I think my body had a bit of a shock from the temperature (it was the lowest I've ever experienced) so that night I ended up with a fever. But it wasn't awful, it was just a natural reaction to the change in temperature, methinks.

On Sunday, I wasn't feeling tip-top but I still wanted to make a short trip to Matsushima, just to cross it off the Japanese traveller's destination list. I arrived there mid-afternoon and didn't have the time to ascend to one of the four spectacular views where you could see the majority of the islets at once. But I did make my way to Fukuura Island (福浦島) via crossing the red bridge. It was really freezing cold (seriously o m g it was cold), but I did enjoy the alone time. The place was so tranquil. I think the views would be more beautiful in the summer, but I just liked how the bay and its neighbouring islets felt completely undisturbed and left to be, standing among the gentle waves.

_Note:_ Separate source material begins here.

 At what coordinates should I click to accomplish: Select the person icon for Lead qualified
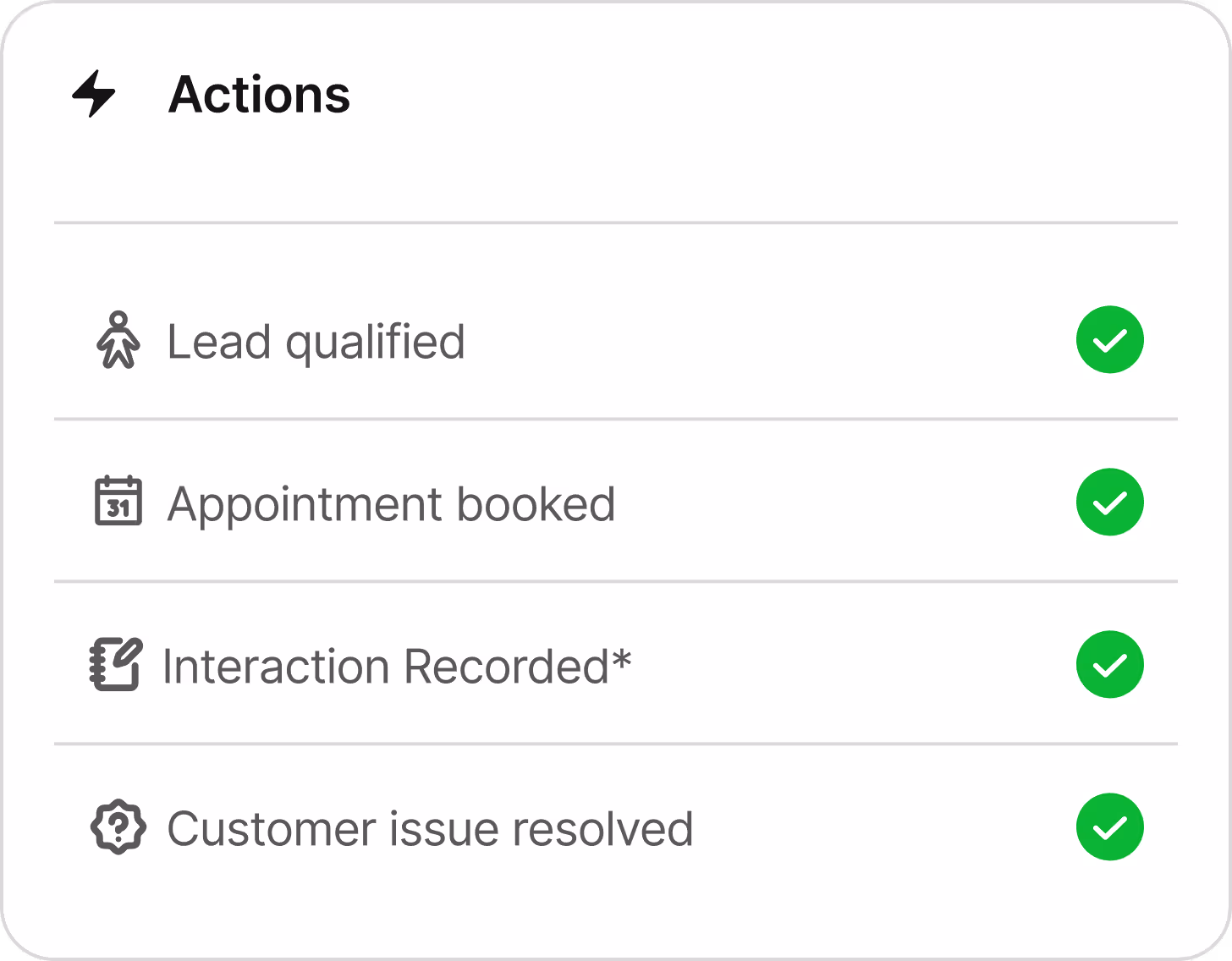pyautogui.click(x=118, y=340)
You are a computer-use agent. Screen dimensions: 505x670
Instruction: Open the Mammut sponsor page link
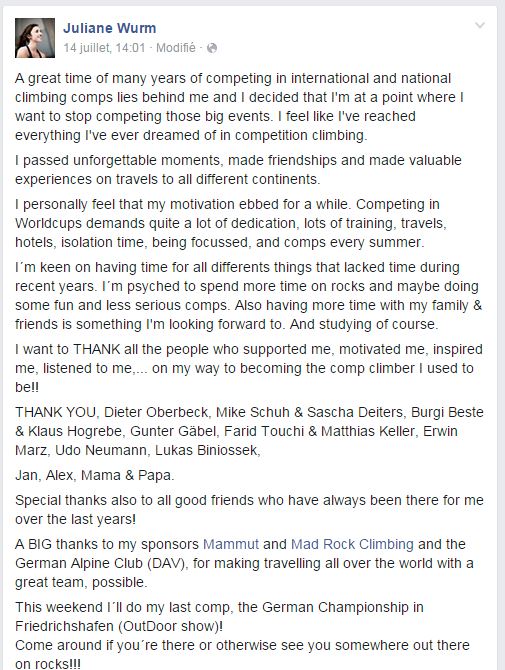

Just as I was about to start exploring the island, I bumped into a current Fukushima JET and a JET alumni that P and I met during a spontaneous dinner meet-up a couple of nights ago. It happened to be our last night in Miyagi and we decided to make a stop at Matsushima. Talk about coincidence!

The island had mostly trees and dirt paths (unpaved), and had some areas where you could get a pretty good view of the bay. We also came across an area where there was a small art installation.

Left the island after the winter sun has set.

The next day, I picked up souvenirs from the station, sent everything back to Tokyo through 宅急便 and boarded the bullet train back with just a bag in hand. I can see why forwarding luggage is so popular here! (Not to mention dirt cheap.) I thoroughly enjoyed my Sendai trip. There was great company, great views and I'm so happy that I could spend the last days of my winter vacation getting my first taste of what Tohoku is like. I can't wait to venture further north next time :)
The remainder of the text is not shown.